§ **TASK DESCRIPTION**:
Print all entries word for word.

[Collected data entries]

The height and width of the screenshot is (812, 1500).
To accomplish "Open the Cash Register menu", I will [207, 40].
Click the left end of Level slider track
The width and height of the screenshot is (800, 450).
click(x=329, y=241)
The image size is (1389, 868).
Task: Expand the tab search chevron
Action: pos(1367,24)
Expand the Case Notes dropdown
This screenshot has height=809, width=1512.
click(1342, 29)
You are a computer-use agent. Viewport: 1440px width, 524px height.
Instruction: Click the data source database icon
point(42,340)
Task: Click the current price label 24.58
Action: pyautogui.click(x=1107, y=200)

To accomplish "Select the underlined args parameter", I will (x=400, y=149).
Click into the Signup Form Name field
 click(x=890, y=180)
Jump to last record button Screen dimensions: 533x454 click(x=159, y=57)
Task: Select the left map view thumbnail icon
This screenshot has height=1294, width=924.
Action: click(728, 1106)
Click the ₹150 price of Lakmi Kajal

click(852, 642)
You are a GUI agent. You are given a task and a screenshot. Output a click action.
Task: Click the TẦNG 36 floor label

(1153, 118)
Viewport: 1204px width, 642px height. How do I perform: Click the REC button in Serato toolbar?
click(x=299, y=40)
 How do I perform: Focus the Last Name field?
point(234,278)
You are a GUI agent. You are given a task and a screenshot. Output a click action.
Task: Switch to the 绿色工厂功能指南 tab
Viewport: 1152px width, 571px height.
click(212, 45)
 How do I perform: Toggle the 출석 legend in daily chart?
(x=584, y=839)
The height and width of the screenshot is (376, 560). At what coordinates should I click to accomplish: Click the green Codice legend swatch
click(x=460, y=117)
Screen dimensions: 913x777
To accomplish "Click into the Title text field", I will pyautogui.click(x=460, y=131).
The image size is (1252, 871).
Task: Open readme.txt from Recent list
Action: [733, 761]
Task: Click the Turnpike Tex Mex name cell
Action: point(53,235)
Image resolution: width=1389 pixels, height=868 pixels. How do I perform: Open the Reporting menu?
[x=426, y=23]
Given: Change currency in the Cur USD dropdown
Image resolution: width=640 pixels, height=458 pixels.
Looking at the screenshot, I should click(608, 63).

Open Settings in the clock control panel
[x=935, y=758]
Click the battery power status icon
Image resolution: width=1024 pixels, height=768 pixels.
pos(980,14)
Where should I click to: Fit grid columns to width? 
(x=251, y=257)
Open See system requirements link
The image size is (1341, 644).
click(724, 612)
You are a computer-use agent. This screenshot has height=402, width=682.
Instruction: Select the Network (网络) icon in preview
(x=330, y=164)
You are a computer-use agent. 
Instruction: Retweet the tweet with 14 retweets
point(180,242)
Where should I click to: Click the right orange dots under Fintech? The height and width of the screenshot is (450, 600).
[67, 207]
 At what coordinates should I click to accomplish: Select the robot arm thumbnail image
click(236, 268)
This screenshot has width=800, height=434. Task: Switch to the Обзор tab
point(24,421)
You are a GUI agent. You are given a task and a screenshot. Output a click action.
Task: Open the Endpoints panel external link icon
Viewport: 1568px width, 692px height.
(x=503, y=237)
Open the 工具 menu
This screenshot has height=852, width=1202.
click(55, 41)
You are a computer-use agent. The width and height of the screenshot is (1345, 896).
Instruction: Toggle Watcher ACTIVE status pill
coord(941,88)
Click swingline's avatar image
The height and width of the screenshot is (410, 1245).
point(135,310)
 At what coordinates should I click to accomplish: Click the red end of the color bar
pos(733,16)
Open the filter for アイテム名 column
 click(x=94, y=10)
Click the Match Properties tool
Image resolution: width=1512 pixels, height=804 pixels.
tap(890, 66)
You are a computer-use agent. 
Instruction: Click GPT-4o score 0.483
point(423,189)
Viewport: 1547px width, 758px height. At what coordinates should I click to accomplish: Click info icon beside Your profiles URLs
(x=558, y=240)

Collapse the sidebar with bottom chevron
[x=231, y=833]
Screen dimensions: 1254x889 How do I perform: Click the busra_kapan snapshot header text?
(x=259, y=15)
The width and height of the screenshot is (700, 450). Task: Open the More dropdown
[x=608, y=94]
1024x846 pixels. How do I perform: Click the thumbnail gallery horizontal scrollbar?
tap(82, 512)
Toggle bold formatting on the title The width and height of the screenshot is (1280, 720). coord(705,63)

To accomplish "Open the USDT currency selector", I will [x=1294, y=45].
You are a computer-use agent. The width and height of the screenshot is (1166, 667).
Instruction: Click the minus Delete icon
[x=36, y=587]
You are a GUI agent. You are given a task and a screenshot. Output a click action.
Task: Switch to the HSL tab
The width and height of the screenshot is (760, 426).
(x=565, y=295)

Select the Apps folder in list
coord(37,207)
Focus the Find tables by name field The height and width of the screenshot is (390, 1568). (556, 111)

§ **PROBLEM SOLUTION**:
The height and width of the screenshot is (812, 1500).
To accomplish "Open the Cash Register menu", I will [207, 40].
Click the left end of Level slider track
The width and height of the screenshot is (800, 450).
click(x=329, y=241)
The image size is (1389, 868).
Task: Expand the tab search chevron
Action: pos(1367,24)
Expand the Case Notes dropdown
This screenshot has height=809, width=1512.
click(1342, 29)
You are a computer-use agent. Viewport: 1440px width, 524px height.
Instruction: Click the data source database icon
point(42,340)
Task: Click the current price label 24.58
Action: pyautogui.click(x=1107, y=200)

To accomplish "Select the underlined args parameter", I will (x=400, y=149).
Click into the Signup Form Name field
 click(x=890, y=180)
Jump to last record button Screen dimensions: 533x454 click(x=159, y=57)
Task: Select the left map view thumbnail icon
This screenshot has height=1294, width=924.
Action: click(728, 1106)
Click the ₹150 price of Lakmi Kajal

click(852, 642)
You are a GUI agent. You are given a task and a screenshot. Output a click action.
Task: Click the TẦNG 36 floor label

(1153, 118)
Viewport: 1204px width, 642px height. How do I perform: Click the REC button in Serato toolbar?
click(x=299, y=40)
 How do I perform: Focus the Last Name field?
point(234,278)
You are a GUI agent. You are given a task and a screenshot. Output a click action.
Task: Switch to the 绿色工厂功能指南 tab
Viewport: 1152px width, 571px height.
click(212, 45)
 How do I perform: Toggle the 출석 legend in daily chart?
(x=584, y=839)
The height and width of the screenshot is (376, 560). At what coordinates should I click to accomplish: Click the green Codice legend swatch
click(x=460, y=117)
Screen dimensions: 913x777
To accomplish "Click into the Title text field", I will pyautogui.click(x=460, y=131).
The image size is (1252, 871).
Task: Open readme.txt from Recent list
Action: [733, 761]
Task: Click the Turnpike Tex Mex name cell
Action: point(53,235)
Image resolution: width=1389 pixels, height=868 pixels. How do I perform: Open the Reporting menu?
[x=426, y=23]
Given: Change currency in the Cur USD dropdown
Image resolution: width=640 pixels, height=458 pixels.
Looking at the screenshot, I should click(608, 63).

Open Settings in the clock control panel
[x=935, y=758]
Click the battery power status icon
Image resolution: width=1024 pixels, height=768 pixels.
pos(980,14)
Where should I click to: Fit grid columns to width? 
(x=251, y=257)
Open See system requirements link
The image size is (1341, 644).
click(724, 612)
You are a computer-use agent. This screenshot has height=402, width=682.
Instruction: Select the Network (网络) icon in preview
(x=330, y=164)
You are a computer-use agent. 
Instruction: Retweet the tweet with 14 retweets
point(180,242)
Where should I click to: Click the right orange dots under Fintech? The height and width of the screenshot is (450, 600).
[67, 207]
 At what coordinates should I click to accomplish: Select the robot arm thumbnail image
click(236, 268)
This screenshot has width=800, height=434. Task: Switch to the Обзор tab
point(24,421)
You are a GUI agent. You are given a task and a screenshot. Output a click action.
Task: Open the Endpoints panel external link icon
Viewport: 1568px width, 692px height.
(x=503, y=237)
Open the 工具 menu
This screenshot has height=852, width=1202.
click(55, 41)
You are a computer-use agent. The width and height of the screenshot is (1345, 896).
Instruction: Toggle Watcher ACTIVE status pill
coord(941,88)
Click swingline's avatar image
The height and width of the screenshot is (410, 1245).
point(135,310)
 At what coordinates should I click to accomplish: Click the red end of the color bar
pos(733,16)
Open the filter for アイテム名 column
 click(x=94, y=10)
Click the Match Properties tool
Image resolution: width=1512 pixels, height=804 pixels.
tap(890, 66)
You are a computer-use agent. 
Instruction: Click GPT-4o score 0.483
point(423,189)
Viewport: 1547px width, 758px height. At what coordinates should I click to accomplish: Click info icon beside Your profiles URLs
(x=558, y=240)

Collapse the sidebar with bottom chevron
[x=231, y=833]
Screen dimensions: 1254x889 How do I perform: Click the busra_kapan snapshot header text?
(x=259, y=15)
The width and height of the screenshot is (700, 450). Task: Open the More dropdown
[x=608, y=94]
1024x846 pixels. How do I perform: Click the thumbnail gallery horizontal scrollbar?
tap(82, 512)
Toggle bold formatting on the title The width and height of the screenshot is (1280, 720). coord(705,63)

To accomplish "Open the USDT currency selector", I will [x=1294, y=45].
You are a computer-use agent. The width and height of the screenshot is (1166, 667).
Instruction: Click the minus Delete icon
[x=36, y=587]
You are a GUI agent. You are given a task and a screenshot. Output a click action.
Task: Switch to the HSL tab
The width and height of the screenshot is (760, 426).
(x=565, y=295)

Select the Apps folder in list
coord(37,207)
Focus the Find tables by name field The height and width of the screenshot is (390, 1568). (556, 111)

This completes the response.